WORK TO BE COMPLETED: Emit an exact copy of the lines running from the start of the records to the line containing "biosyn (238, 1200)", both included.

RECORDS SUPPLIED:
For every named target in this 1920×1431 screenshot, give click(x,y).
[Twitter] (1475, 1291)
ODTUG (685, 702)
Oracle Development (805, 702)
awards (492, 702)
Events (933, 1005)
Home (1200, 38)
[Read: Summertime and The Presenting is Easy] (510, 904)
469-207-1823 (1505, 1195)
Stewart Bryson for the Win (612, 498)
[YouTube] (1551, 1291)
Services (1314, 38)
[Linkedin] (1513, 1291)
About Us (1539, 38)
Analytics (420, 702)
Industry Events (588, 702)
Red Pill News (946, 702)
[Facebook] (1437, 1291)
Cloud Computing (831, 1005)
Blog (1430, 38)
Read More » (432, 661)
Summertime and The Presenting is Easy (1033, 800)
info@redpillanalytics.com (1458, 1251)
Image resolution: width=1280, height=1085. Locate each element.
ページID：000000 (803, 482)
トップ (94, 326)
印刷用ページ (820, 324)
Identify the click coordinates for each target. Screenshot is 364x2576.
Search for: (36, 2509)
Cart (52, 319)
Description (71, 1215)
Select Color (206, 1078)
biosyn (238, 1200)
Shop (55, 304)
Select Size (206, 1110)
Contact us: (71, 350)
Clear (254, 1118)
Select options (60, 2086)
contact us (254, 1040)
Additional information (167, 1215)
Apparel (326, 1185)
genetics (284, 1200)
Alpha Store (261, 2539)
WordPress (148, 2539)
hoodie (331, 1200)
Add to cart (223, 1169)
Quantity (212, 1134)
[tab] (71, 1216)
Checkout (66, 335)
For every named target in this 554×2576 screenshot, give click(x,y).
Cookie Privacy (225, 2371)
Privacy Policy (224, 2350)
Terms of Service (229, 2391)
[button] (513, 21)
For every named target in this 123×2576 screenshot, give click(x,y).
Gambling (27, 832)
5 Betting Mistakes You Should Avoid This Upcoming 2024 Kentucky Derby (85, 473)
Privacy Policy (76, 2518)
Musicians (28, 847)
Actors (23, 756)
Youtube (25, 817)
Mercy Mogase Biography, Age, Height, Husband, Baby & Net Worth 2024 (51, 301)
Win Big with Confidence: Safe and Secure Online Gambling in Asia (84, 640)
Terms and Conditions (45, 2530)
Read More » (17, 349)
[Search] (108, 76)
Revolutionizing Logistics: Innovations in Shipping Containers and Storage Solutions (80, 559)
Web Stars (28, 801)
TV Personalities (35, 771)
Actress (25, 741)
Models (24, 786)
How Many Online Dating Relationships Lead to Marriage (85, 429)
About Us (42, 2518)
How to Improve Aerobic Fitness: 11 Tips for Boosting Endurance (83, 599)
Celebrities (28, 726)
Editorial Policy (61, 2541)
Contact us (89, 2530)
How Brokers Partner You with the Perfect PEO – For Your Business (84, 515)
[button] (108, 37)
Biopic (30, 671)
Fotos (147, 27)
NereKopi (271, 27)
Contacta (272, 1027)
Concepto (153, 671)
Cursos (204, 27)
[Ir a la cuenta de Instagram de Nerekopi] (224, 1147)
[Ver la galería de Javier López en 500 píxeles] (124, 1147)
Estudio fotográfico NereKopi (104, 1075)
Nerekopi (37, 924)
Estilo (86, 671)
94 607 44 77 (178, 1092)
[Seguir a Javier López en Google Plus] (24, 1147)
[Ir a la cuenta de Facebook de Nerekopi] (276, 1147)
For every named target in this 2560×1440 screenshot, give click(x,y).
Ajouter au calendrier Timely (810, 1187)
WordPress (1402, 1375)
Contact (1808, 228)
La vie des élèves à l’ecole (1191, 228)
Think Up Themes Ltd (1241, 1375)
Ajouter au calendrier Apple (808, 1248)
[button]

ANSWER TO THIS EXERCISE:
For every named target in this 1920×1431 screenshot, give click(x,y).
[Twitter] (1475, 1291)
ODTUG (685, 702)
Oracle Development (805, 702)
awards (492, 702)
Events (933, 1005)
Home (1200, 38)
[Read: Summertime and The Presenting is Easy] (510, 904)
469-207-1823 (1505, 1195)
Stewart Bryson for the Win (612, 498)
[YouTube] (1551, 1291)
Services (1314, 38)
[Linkedin] (1513, 1291)
About Us (1539, 38)
Analytics (420, 702)
Industry Events (588, 702)
Red Pill News (946, 702)
[Facebook] (1437, 1291)
Cloud Computing (831, 1005)
Blog (1430, 38)
Read More » (432, 661)
Summertime and The Presenting is Easy (1033, 800)
info@redpillanalytics.com (1458, 1251)
Image resolution: width=1280, height=1085. Locate each element.
ページID：000000 (803, 482)
トップ (94, 326)
印刷用ページ (820, 324)
Identify the click coordinates for each target. Screenshot is 364x2576.
Search for: (36, 2509)
Cart (52, 319)
Description (71, 1215)
Select Color (206, 1078)
biosyn (238, 1200)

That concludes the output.